▸ **INFORMATION SUPPLIED**:
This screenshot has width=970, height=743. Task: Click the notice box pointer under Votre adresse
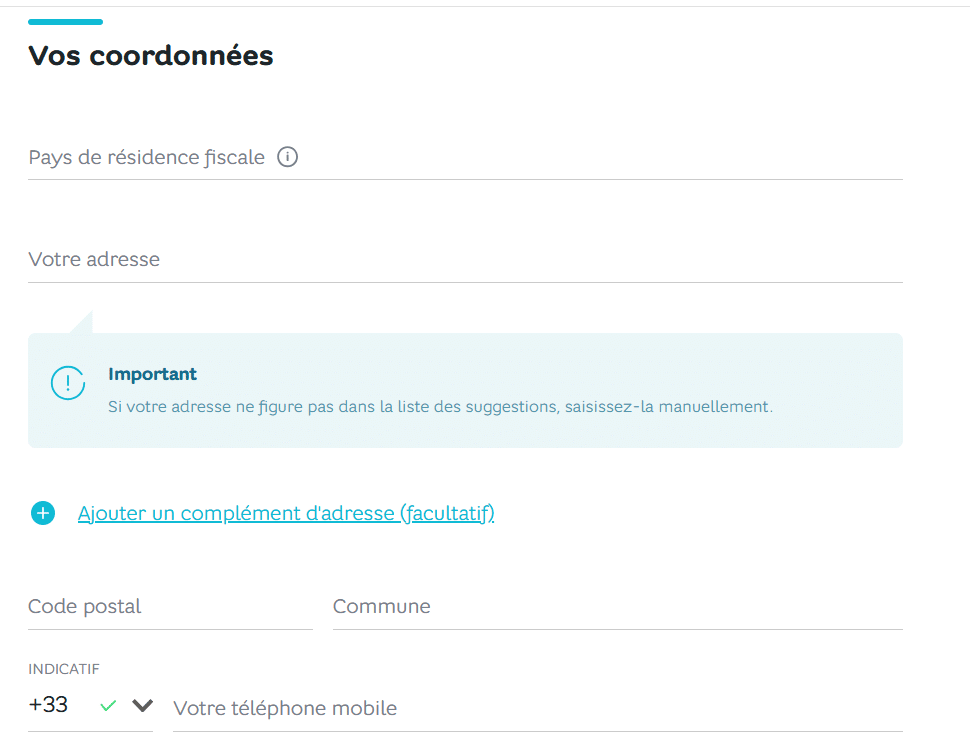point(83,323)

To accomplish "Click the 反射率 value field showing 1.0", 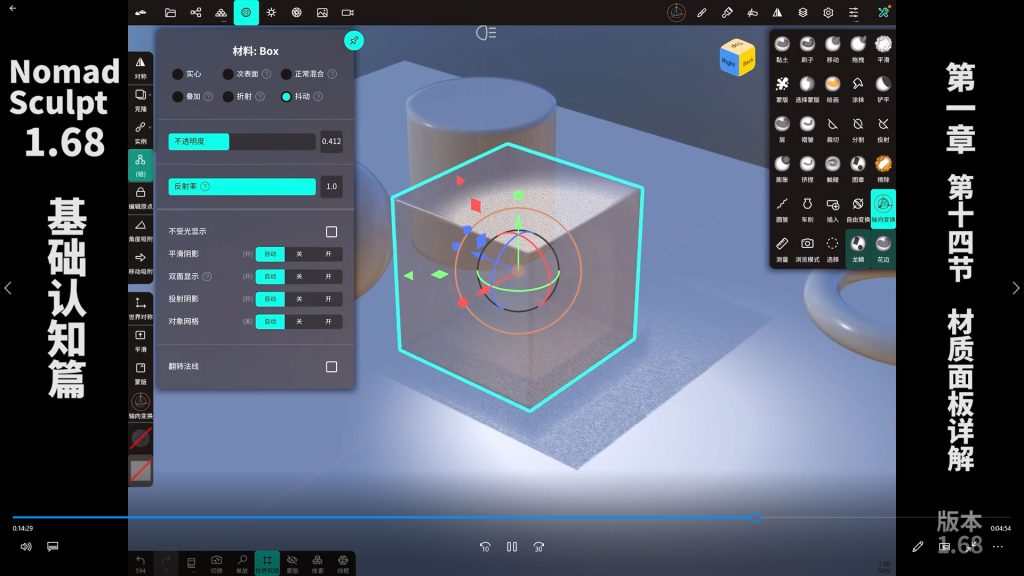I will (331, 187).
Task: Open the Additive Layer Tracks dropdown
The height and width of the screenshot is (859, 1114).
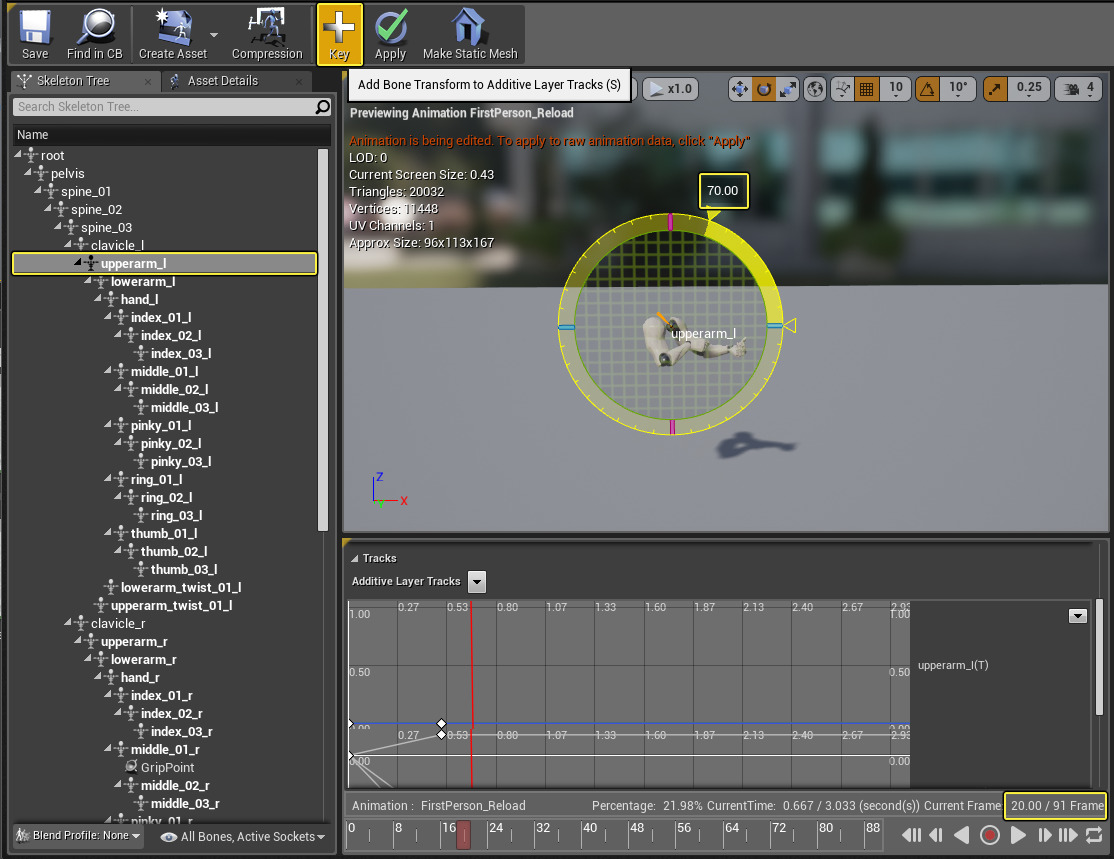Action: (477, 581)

▸ **GOAL**: Recast the material from the line containing "Task: Open the Additive Layer Tracks dropdown" through the end as a JSON list of strings, one per line, omitting blank lines. Leave the pictures out.

▸ **EXERCISE OUTPUT**:
[
  "Task: Open the Additive Layer Tracks dropdown",
  "The height and width of the screenshot is (859, 1114).",
  "Action: (477, 581)"
]